Hi, I have a complex loss with mutating arrays unsupported by Zygote.
Is it possible to use Enzyme.jl with Flux.jl
I’m also interested in the answer. Would like to see an example of Enzyme usage with Flux / Lux.
You can write a custom rrule and use Enzyme to implement that
thank you for your answer.
Could you please provide a custom rule basic example?
using Enzyme
x = [2.0, 2.0]
bx = [0.0, 0.0]
y = [0.0,0.0]
using ComponentArrays, Lux, Random
rng = Random.default_rng()
Random.seed!(rng,100)
dudt2 = Lux.Chain(x -> x.^3,
Lux.Dense(2, 50, tanh),
Lux.Dense(50, 2))
p, st = Lux.setup(rng, dudt2)
function f(x::Array{Float64}, y::Array{Float64})
y .= dudt2(x, p, st)[1]
return nothing
end
Enzyme.autodiff(Reverse, f, Duplicated(x, bx), Duplicated(y, ones(2)))

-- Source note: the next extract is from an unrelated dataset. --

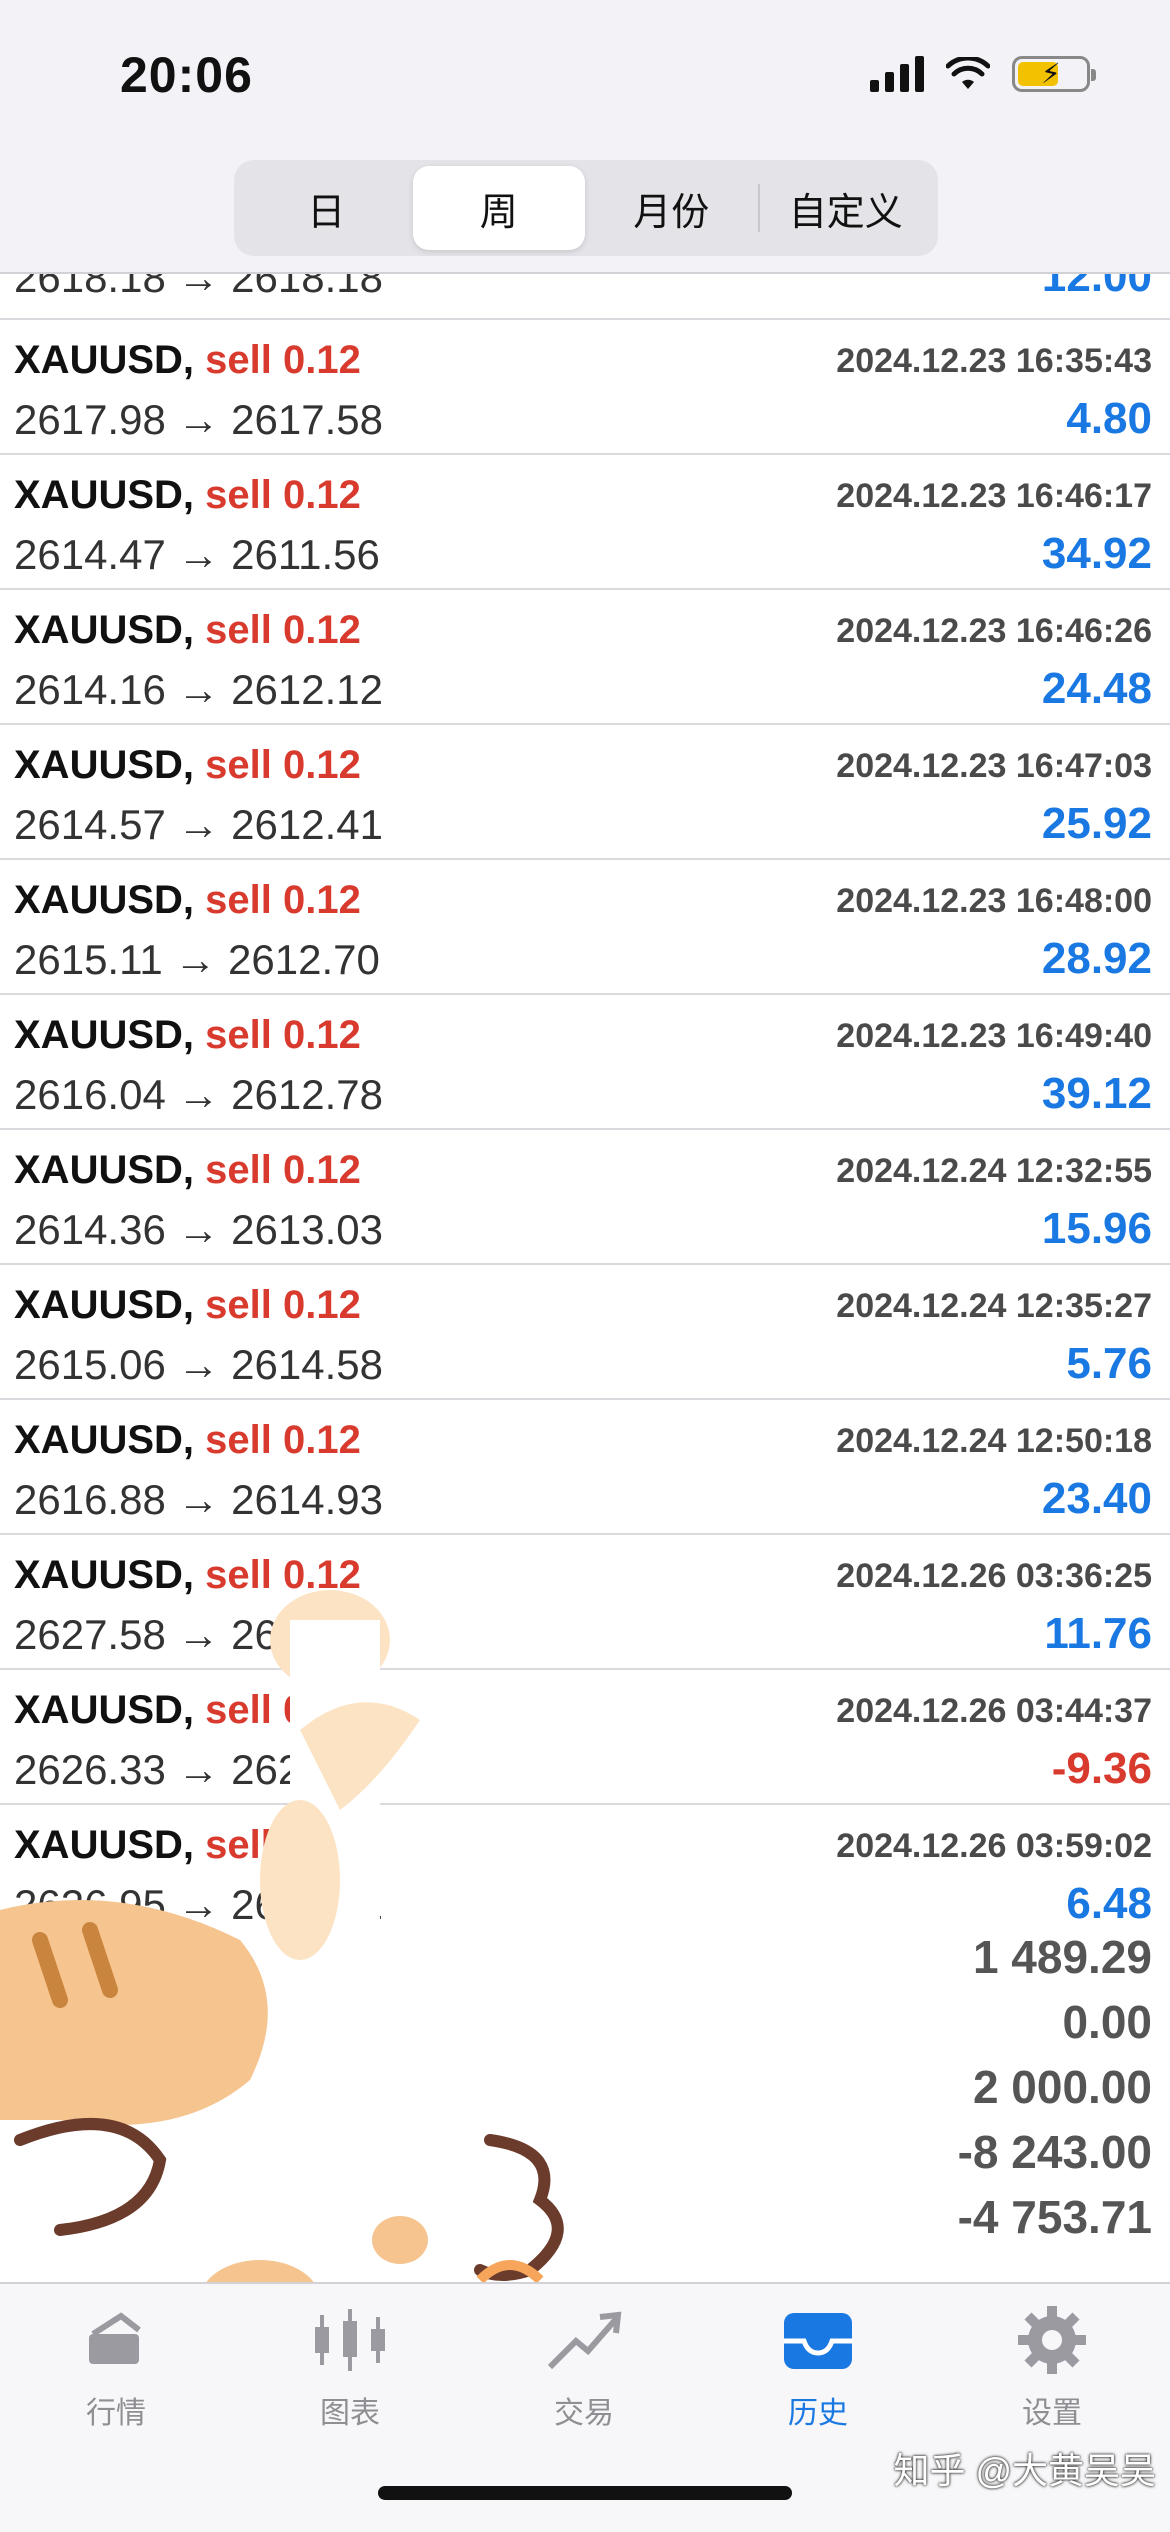  Describe the element at coordinates (1052, 2414) in the screenshot. I see `tab-settings-label: 设置` at that location.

function f2(x::Array{Float64})
dudt2(x, p, st)[1]
end
using Zygote
bx2 = Zygote.pullback(f2, x)[2](ones(2))[1]
bx
@show bx - bx2
#=
2-element Vector{Float64}:
-9.992007221626409e-16
-1.7763568394002505e-15
=#
on main, unreleased.
I would caution this coding style however and strongly recommend passing in dudt p and st explicitly as (const) parameters to the autodiff rather than type unstably capturing them.
It is significant for performance among other things.
Agreed. Just part of the demo that globals do work (dudt is just a function though)
Thank you for your help!
I understand that computation of the gradient vector is not a problem. But what I miss is knowing how to convert the gradient vector in order to use it in update!() for parameters update.